*** Opening of TEXT PROVIDED ***

Las Vegas Shooting: Woman Saved by Marine She Just Met at Concert

Las Vegas Shooting: Woman Saved by Marine She Just Met at Concert
An ambulance leaves the intersection of Las Vegas Boulevard and Tropicana Ave. after a mass shooting at a country music festival nearby in Las Vegas on Oct. 2, 2017. (Ethan Miller/Getty Images)
Bowen Xiao
10/3/2017
Updated:
10/5/2017

A woman who experienced first-hand the carnage at Sunday night’s concert massacre owes her life to a United States Marine.

Gunman Stephen Paddock, 64, opened fire into the crowd of 22,000 people killing at least 59 and injuring 527 more.

Renee Cesario had met Marine Brendan Kelly just hours earlier during the Route 91 Harvest Festival. She had traveled from Riverside County, California to attend the concert with her older sister, Jenn Cesario.

In a Facebook post she submitted, Renee recalls what she went through.

“Brendan and I met only 2 hours before the Jason Aldean show. I left my friends so we could go up super close to the front for the end of the night,” she wrote. “We were just dancing and having fun and then all of the sudden there were loud noises that sounded like fireworks, but no lights were going off.”

The noises quickly stopped as Aldean kept playing until more shots were fired, prompting the singer to run off the stage.

It was at that moment that Brendan stepped in.

“Before I knew what was going on, Brendan tackled me down to the ground and covered me from the fire. It stopped again and he looked around to see what was happening and then it just kept going. He looked at me and said ‘We have to get out of here. We can’t stay here. It’s not safe,’” she wrote.

Renee said Brendan then pulled her out of the piles of people that had fallen over her.

“We had no idea who was dead or who was alive. We just started to run. He kept telling me it was going to be okay and to keep running until we were safe,” she wrote.

*** Close of TEXT PROVIDED ***
*** Opening of RECORDS ***

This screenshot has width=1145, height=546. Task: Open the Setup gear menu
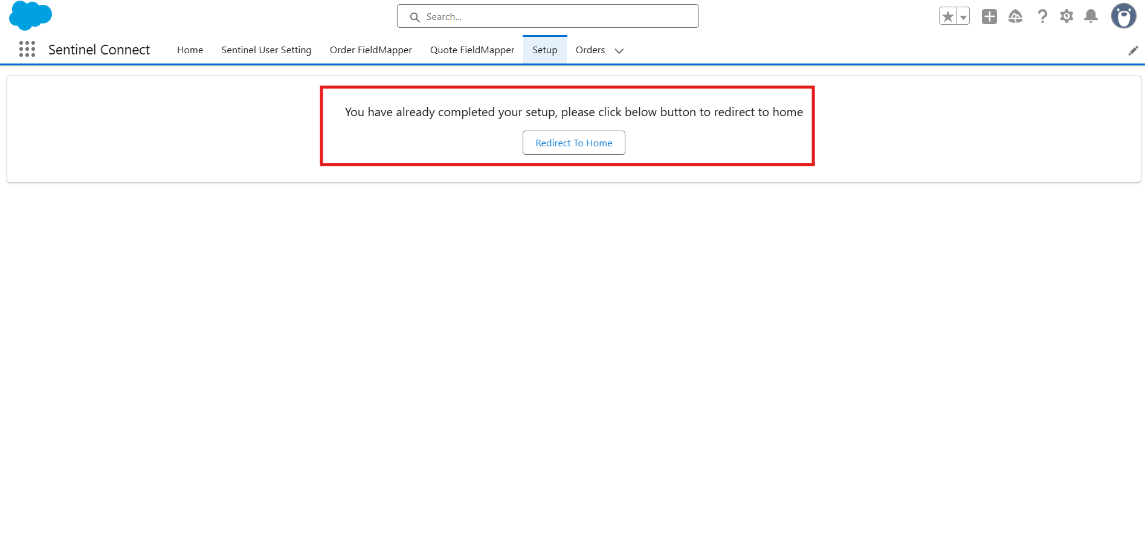click(x=1066, y=16)
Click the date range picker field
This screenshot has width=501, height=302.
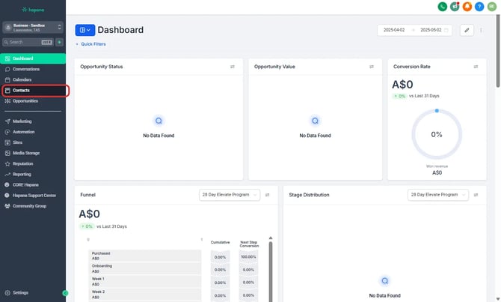coord(415,30)
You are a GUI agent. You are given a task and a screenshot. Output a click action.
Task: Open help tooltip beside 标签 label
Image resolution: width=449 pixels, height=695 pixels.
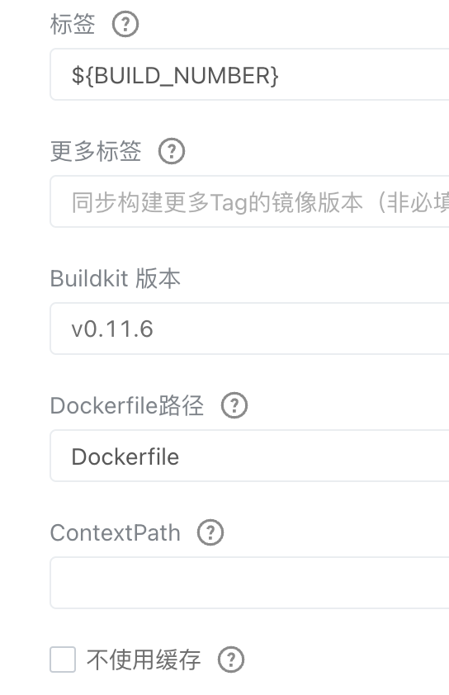click(x=125, y=25)
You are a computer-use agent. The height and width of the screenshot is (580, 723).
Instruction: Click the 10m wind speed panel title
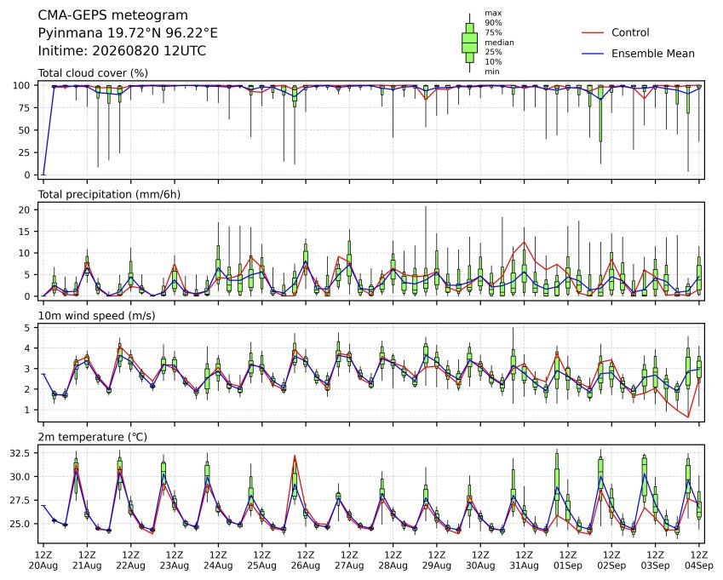(x=96, y=316)
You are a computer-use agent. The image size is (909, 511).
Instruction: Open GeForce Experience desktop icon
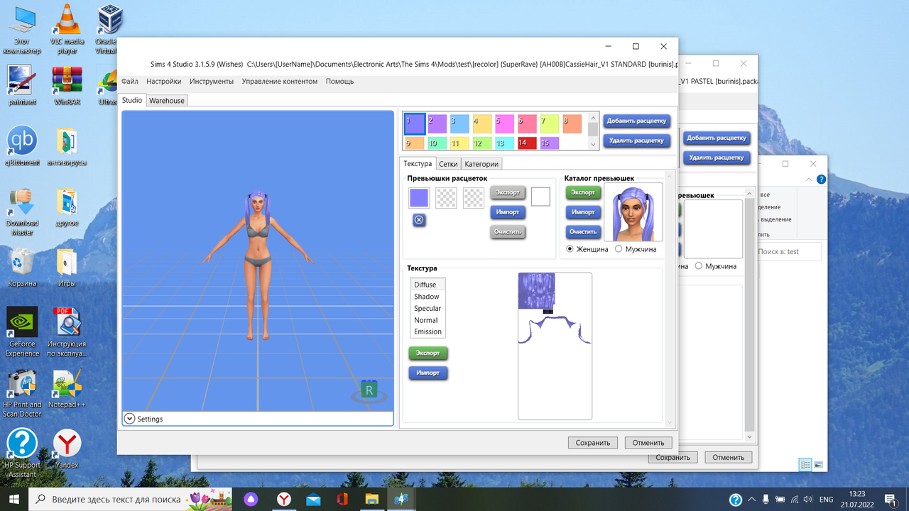pyautogui.click(x=22, y=331)
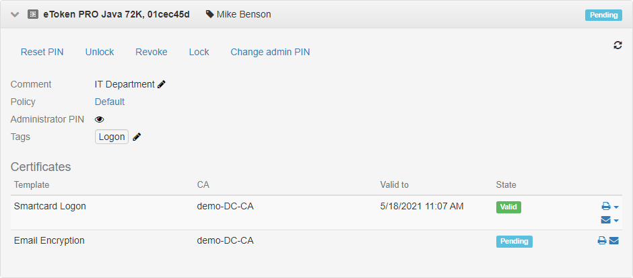Click the refresh icon for the token
633x278 pixels.
(x=618, y=45)
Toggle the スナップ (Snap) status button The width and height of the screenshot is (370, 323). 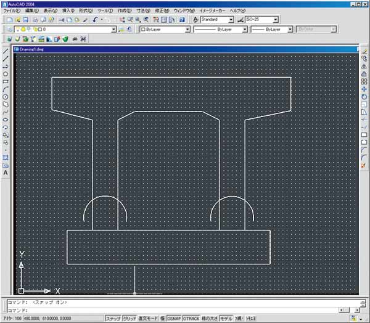click(x=113, y=319)
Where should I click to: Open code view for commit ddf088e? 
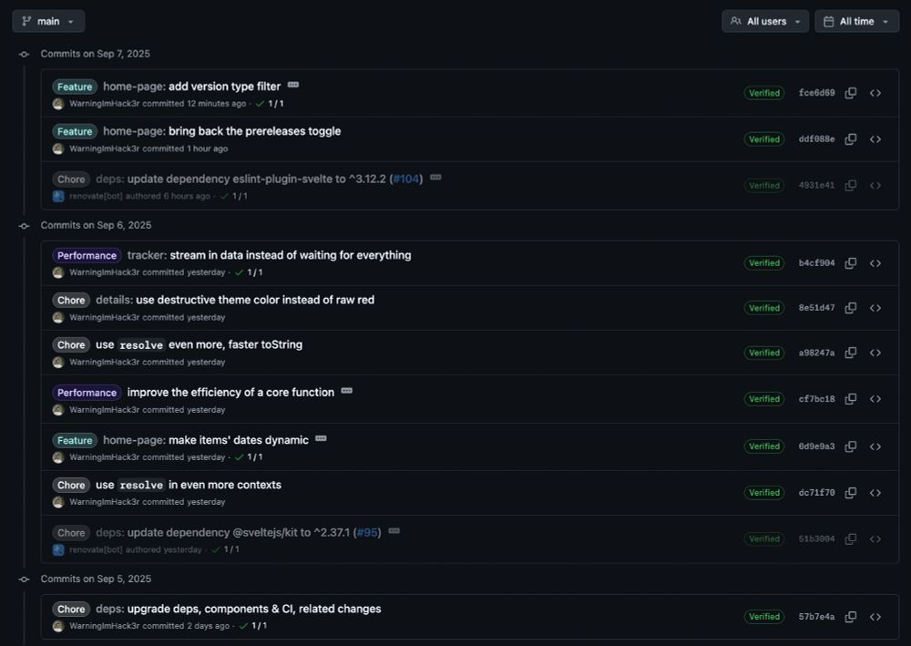pos(875,138)
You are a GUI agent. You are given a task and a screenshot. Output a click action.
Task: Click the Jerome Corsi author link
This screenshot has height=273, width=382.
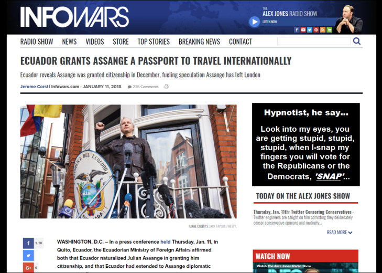[34, 87]

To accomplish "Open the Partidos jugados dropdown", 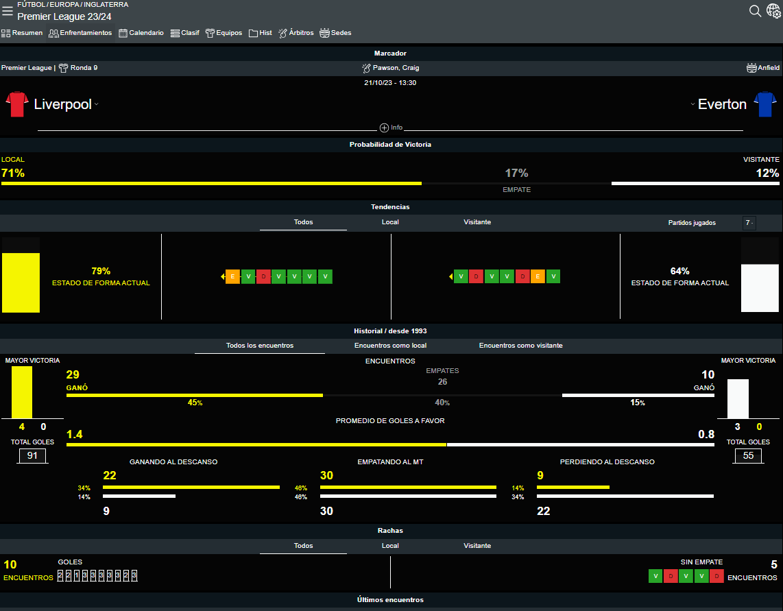I will (749, 223).
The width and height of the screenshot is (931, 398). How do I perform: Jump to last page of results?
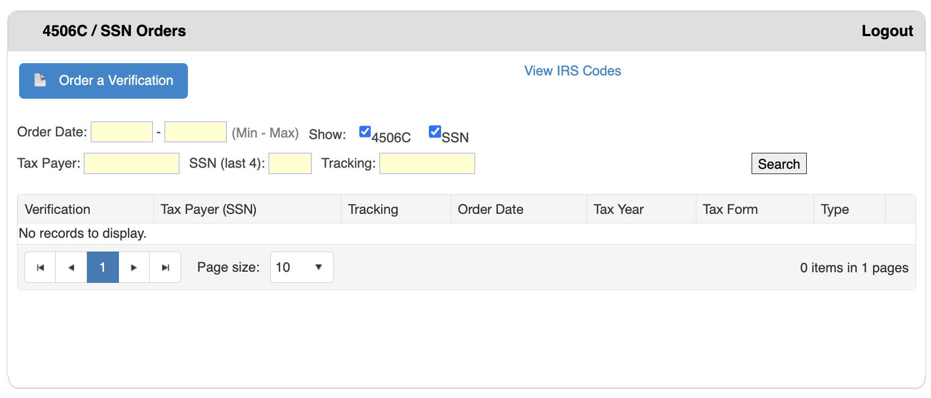(165, 267)
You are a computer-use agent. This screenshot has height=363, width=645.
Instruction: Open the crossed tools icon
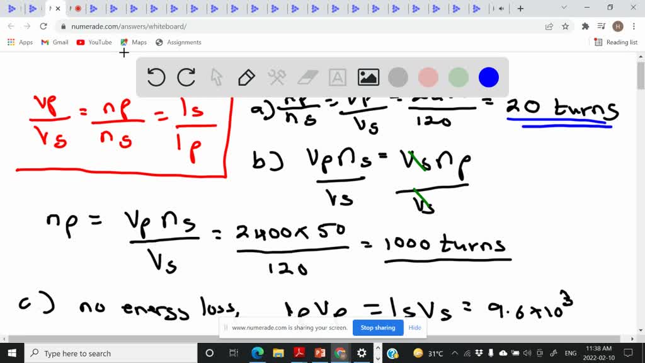(277, 78)
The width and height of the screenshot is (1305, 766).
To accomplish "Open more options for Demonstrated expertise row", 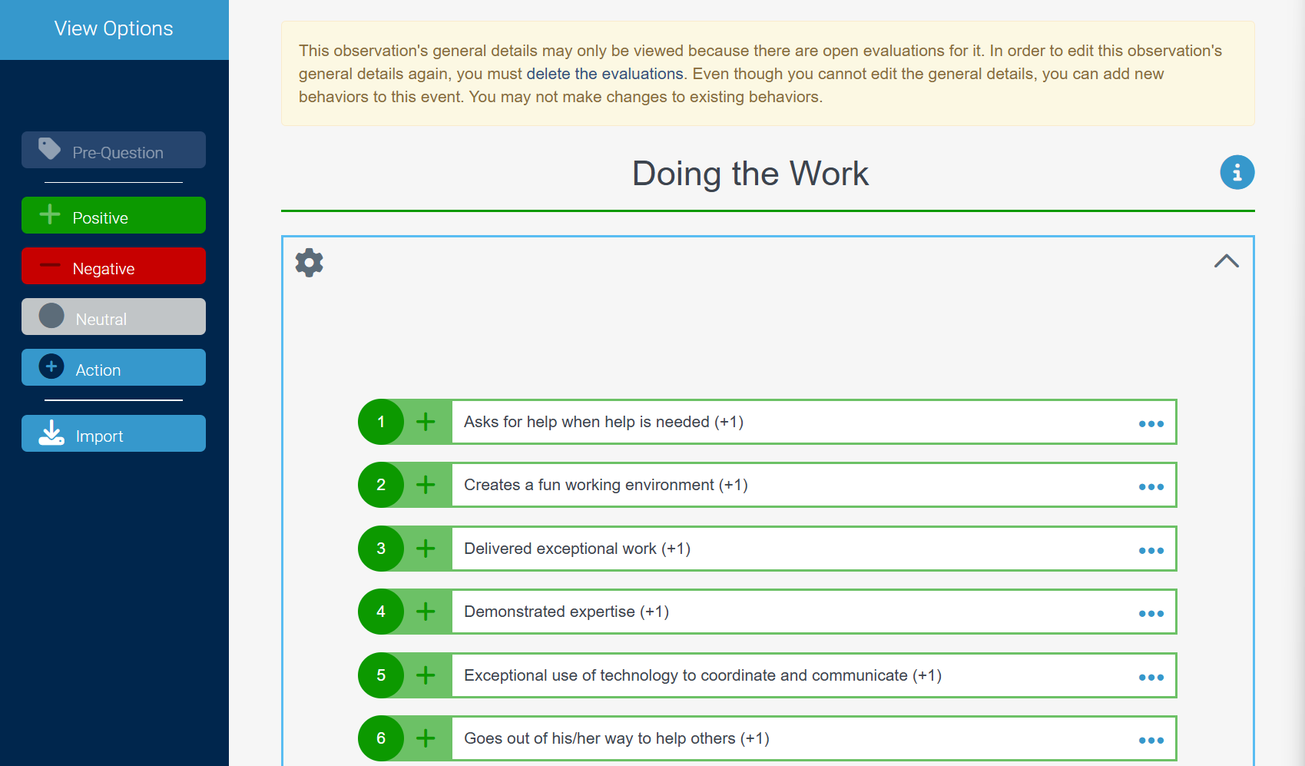I will coord(1151,614).
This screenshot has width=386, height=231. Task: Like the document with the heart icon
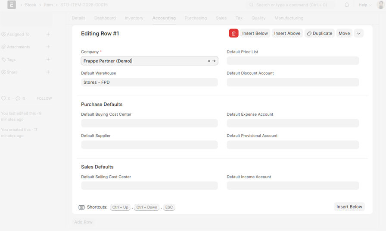4,98
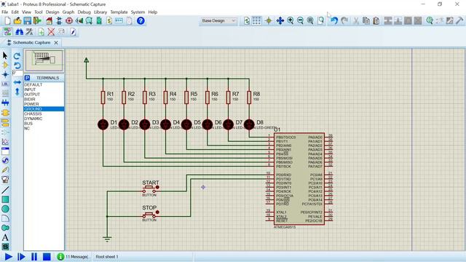466x262 pixels.
Task: Select the 2D circle graphics tool
Action: click(x=5, y=209)
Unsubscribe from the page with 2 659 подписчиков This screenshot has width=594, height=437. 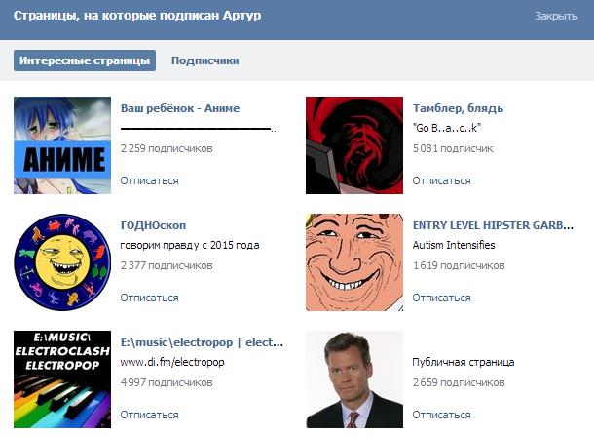[441, 415]
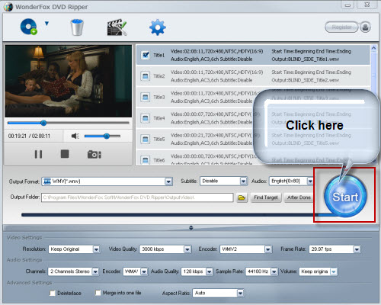Open the video edit clapperboard tool

point(117,27)
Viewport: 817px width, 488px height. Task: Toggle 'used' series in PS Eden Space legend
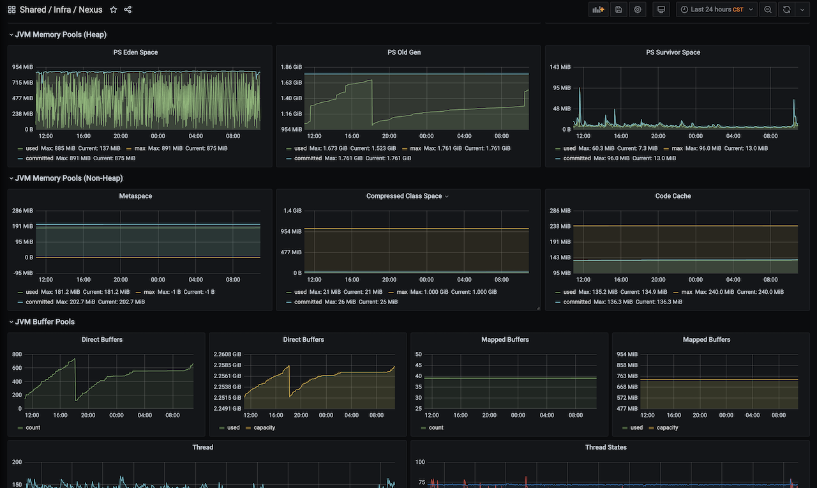click(32, 148)
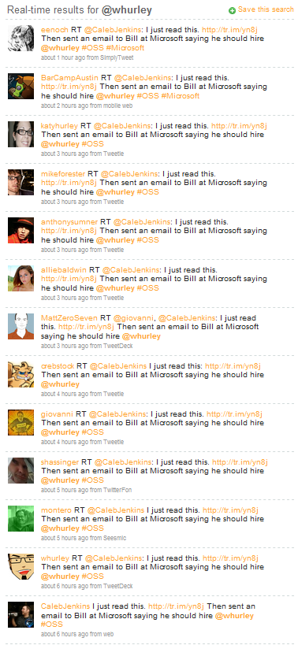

*** Close of RECORDS ***

EXERCISE: Please carry on the news story about the Marine who protected Renee Cesario during the Las Vegas concert shooting, picking up right after its last sentence.

TASK ANSWER:
The Facebook post has gone viral, garnering over 527,000 reactions and over 148,486 shares as of Tuesday afternoon, Oct. 3.

At 10:30 p.m., about 20 minutes after the shooting started, Renee’s sister, Jenn, got a phone call from their dad, who was also at the concert but not attending with his daughters. The dad told Jenn he couldn’t get into contact with Renee.

“My sister wasn’t answering her phone,” Jenn, 25, told CBS News. “I thought she was dead.”

Then she got a text message from an unknown number. It was from her sister on Brendan’s phone. She explained how she lost her cell while running.

“When we finally were able to talk I felt a huge relief that her voice was on the other line, and she wasn’t hurt,” Jenn told CBS News. “I still get completely sick not knowing if she was going to stay safe.”

Jenn later posted on Facebook her text with the Marine, thanking him for saving her little sister’s life.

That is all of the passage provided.